A participação de duas filiais de dada empresa em pregão eletrônico não configura, por si só, ilegalidade, especialmente quando as circunstancias inerentes ao certame apontam no sentido de não ter havido intenção de frustrar seu caráter competitivo
Representação formulada pela empresa JBS S/A, apontou possíveis irregularidades na condução do Pregão Eletrônico 04/2011-SEDF pela Secretaria de Estado de Educação do Governo do Distrito Federal (SEDF), para registro de preços relacionados ao fornecimento de alimentação para os alunos da rede escolar pública do DF e entidades conveniadas. A autora da representação insurgiu-se contra sua exclusão do certame a despeito de haver apresentado, na fase de lances, os menores preços para três dos itens licitados. O pregoeiro, em resposta à oitiva determinada pelo relator, esclareceu que a empresa JBS S/A fora inabilitada em razão de haver participado da licitação por meio de duas filiais com CNPJs distintos. Argumentou que a existência de sócios comuns de licitantes implicaria quebra do sigilo das propostas e prejudica a isonomia e a competitividade do certame, consoante se pode depreender de deliberação do Tribunal. O relator, apesar de reconhecer que a existência de empresas com sócios comuns “pode constituir indício de conluio para fraudar o certame”, observou que, no caso sob exame, vários licitantes participaram do certame. Entre elas, duas filiais da empresa JBS, que “apresentaram propostas de mesmo valor para os itens em questão, mas somente a filial de CNPJ 02.916.265/011-31 ofertou lances na etapa competitiva do certame, sagrando-se vencedora dos itens 4, 68 e 100”. Considerou não haver indícios de má-fé da empresa, nem que tenha obtido alguma vantagem em decorrência disso. E mais: “a participação de somente uma das filiais na fase de lances afasta a hipótese de conluio, uma vez que essas unidades da mesma empresa não se apresentaram como duas concorrentes frente às outras licitantes”. Por esses motivos, o Tribunal, ao acolher proposta do relator, decidiu: I) determinar à Secretaria de Educação do GDF que “adote providências no sentido de anular os atos de adjudicação dos itens 04, 68 e 100” do Pregão Eletrônico 04/2011-SEDF; II) retorne o processo licitatório à fase de aceitação das propostas, em relação  aos itens 04, 68 e 100, e  proceda à análise das condições de habilitação da empresa JBS S/A. Precedente mencionado: Acórdão 1.793/2011 – Plenário. Acórdão n.º 972/2012-Plenário, TC 001.081/2012-8, rel. Min. Raimundo Carreiro, 25.4.2012.
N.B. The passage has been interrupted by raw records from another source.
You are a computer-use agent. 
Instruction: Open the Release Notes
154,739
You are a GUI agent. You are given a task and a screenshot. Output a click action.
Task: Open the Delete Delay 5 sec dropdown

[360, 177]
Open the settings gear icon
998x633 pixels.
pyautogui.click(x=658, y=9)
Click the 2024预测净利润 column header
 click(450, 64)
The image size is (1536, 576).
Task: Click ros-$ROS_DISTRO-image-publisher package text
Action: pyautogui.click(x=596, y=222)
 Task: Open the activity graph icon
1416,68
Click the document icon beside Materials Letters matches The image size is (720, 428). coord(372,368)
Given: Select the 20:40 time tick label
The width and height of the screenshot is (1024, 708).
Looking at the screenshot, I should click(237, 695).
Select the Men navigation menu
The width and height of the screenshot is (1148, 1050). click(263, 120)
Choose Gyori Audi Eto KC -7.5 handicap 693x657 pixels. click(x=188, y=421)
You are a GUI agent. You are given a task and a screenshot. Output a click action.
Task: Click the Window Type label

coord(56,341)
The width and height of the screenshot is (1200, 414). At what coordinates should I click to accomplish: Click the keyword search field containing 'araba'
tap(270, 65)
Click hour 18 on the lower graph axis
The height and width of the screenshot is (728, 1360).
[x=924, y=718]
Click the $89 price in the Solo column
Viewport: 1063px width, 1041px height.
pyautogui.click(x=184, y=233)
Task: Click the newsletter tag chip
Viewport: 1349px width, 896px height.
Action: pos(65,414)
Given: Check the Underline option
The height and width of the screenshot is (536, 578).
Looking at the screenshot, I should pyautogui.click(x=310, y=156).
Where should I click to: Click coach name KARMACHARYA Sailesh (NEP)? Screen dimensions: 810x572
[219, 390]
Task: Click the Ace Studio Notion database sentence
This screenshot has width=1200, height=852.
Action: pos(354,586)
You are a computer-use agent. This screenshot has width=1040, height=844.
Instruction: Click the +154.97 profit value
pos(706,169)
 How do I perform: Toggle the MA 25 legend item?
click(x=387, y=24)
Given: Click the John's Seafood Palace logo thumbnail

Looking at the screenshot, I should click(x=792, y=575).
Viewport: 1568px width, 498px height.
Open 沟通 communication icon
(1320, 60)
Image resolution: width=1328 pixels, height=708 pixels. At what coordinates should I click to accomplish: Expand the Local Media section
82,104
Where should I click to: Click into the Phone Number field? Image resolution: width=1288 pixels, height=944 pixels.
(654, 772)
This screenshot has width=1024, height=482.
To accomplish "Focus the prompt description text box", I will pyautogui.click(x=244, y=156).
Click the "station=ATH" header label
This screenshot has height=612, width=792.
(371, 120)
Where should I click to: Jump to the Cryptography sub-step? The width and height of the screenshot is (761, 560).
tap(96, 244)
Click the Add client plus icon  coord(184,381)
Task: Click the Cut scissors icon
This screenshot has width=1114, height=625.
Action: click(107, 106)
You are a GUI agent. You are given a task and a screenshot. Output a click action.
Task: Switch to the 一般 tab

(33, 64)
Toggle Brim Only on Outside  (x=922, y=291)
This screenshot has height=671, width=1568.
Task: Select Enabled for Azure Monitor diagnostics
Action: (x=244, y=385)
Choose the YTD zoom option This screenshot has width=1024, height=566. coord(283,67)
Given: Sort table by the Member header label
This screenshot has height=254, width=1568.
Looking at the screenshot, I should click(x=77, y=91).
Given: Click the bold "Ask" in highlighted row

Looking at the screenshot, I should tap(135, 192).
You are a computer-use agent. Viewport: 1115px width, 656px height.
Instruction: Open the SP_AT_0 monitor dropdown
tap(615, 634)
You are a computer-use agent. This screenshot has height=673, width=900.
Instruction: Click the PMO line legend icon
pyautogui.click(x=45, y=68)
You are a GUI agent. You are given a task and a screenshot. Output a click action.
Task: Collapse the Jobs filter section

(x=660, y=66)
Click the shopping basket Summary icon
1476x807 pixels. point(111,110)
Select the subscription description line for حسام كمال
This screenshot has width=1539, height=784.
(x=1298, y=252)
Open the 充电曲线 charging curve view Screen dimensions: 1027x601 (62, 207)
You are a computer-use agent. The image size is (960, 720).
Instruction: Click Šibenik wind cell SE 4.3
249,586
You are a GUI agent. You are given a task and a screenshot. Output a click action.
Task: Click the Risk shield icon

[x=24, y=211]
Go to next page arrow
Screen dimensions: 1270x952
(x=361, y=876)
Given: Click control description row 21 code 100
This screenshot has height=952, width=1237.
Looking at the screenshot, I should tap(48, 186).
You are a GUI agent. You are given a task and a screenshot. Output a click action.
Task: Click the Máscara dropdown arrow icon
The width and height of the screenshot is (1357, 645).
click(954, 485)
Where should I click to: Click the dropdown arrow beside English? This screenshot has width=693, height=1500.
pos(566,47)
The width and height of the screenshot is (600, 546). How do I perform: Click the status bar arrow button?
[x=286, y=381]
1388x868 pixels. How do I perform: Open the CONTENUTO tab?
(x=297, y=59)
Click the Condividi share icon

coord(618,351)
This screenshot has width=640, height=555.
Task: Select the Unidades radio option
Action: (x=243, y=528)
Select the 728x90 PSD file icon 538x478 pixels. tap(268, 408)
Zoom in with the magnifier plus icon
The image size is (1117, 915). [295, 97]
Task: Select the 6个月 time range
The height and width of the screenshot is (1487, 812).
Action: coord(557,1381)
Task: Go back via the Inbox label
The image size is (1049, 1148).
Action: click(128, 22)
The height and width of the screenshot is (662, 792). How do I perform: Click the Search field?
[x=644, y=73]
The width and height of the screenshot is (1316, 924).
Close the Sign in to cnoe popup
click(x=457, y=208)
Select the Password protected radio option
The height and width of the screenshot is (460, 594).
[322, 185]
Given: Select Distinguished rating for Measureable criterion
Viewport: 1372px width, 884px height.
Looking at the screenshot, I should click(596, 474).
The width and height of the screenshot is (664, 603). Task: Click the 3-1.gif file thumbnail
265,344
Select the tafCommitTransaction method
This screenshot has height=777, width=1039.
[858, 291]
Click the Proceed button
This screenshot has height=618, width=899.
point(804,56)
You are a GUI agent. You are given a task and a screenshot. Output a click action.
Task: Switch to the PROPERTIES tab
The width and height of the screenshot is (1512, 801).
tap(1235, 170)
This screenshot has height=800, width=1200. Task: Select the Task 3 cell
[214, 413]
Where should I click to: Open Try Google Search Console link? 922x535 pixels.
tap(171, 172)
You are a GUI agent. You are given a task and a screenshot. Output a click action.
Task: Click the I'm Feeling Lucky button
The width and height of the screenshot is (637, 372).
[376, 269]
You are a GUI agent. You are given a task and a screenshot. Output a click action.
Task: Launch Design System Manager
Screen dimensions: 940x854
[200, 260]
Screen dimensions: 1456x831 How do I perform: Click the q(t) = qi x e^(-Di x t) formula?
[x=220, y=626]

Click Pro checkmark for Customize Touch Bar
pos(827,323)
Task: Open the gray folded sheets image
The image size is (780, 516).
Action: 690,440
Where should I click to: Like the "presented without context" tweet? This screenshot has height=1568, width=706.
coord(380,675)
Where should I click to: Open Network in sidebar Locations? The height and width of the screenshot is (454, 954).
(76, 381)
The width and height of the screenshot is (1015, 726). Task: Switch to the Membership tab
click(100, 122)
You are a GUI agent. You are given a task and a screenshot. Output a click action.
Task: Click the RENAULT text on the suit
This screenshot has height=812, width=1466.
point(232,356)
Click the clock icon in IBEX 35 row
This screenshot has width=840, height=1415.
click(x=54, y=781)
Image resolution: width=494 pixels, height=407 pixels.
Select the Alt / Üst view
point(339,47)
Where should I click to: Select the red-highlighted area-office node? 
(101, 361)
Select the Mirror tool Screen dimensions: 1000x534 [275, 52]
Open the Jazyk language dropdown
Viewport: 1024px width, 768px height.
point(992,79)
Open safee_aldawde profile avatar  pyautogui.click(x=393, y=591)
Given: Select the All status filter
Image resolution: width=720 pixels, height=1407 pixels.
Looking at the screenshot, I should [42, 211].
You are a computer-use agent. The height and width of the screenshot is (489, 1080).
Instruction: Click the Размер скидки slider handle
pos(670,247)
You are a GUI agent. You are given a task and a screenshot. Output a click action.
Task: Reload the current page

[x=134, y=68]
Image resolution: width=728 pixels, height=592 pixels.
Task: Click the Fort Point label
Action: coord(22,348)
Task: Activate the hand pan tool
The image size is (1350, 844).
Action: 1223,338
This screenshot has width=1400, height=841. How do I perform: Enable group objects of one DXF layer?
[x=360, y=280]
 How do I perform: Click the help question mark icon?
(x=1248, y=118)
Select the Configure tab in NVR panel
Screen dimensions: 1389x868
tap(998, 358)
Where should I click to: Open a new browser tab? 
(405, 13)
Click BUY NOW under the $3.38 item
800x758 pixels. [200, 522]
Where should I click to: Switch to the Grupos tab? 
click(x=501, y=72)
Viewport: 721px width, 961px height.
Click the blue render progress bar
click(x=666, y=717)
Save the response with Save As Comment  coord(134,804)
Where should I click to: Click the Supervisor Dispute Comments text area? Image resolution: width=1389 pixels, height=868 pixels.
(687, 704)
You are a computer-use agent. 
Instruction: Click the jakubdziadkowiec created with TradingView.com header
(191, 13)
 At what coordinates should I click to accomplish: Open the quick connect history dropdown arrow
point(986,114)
A comprovação de regularidade fiscal das microempresas e empresas de pequeno porte nas licitações públicas somente deve ser exigida quando da assinatura do contrato com a Administração, consoante disposto nos arts. 42 e 43 da Lei Complementar nº 123/2006
Representação de licitante apontou possíveis irregularidades na Tomada de Preços nº 03/2011, conduzida pelo Instituto Federal de Educação, Ciência e Tecnologia do Rio de Janeiro - IFRJ, que tem por objeto “a contratação de serviços de reforma do Campus de Arraial do Cabo”. Alegou ter sido afastada indevidamente do certame em decorrência de débito para com a fazenda municipal, uma vez que, por ser microempresa, estaria obrigada a comprovar a regularidade fiscal somente quando da assinatura do respectivo contrato e não no curso do certame.  O relator, em linha de consonância com a unidade técnica, considerou terem sido violados os comandos dos arts. 42 e 43 da Lei Complementar nº 123/2006, a seguir reproduzidos. Segundo o primeiro deles, “Art. 42. Nas licitações públicas, a comprovação de regularidade fiscal das microempresas e empresas de pequeno porte somente será exigida para efeito de assinatura do contrato”.  E: “Art. 43. As microempresas e empresas de pequeno porte, por ocasião da participação em certames licitatórios, deverão apresentar toda a documentação exigida para efeito de comprovação de regularidade fiscal, mesmo que esta apresente alguma restrição. § 1º Havendo alguma restrição na comprovação da regularidade fiscal, será assegurado o prazo de 2 (dois) dias úteis, cujo termo inicial corresponderá ao momento em que o proponente for declarado o vencedor do certame, prorrogáveis por igual período, a critério da Administração Pública, para a regularização da documentação, pagamento ou parcelamento do débito, e emissão de eventuais certidões negativas ou positivas com efeito de certidão negativa” – grifos do relator. Invocou ainda o art. 4º do Decreto nº 6.204/2007, que regulamentou o tratamento favorecido, diferenciado e simplificado para as microempresas e empresas de pequeno porte, que reitera a faculdade de esses agentes comprovarem a regularidade fiscal somente quando da assinatura do respectivo contrato. O Tribunal, principalmente em face dessa ocorrência, ao acolher proposta do relator, decidiu determinar ao IFRJ que adote providências no sentido de anular a Tomada de Preços nº 03/2011 do IFRJ. Acórdão n.º 976/2012-Plenário, TC 034.666/2011-7, rel. Min. José Jorge, 25.4.2012.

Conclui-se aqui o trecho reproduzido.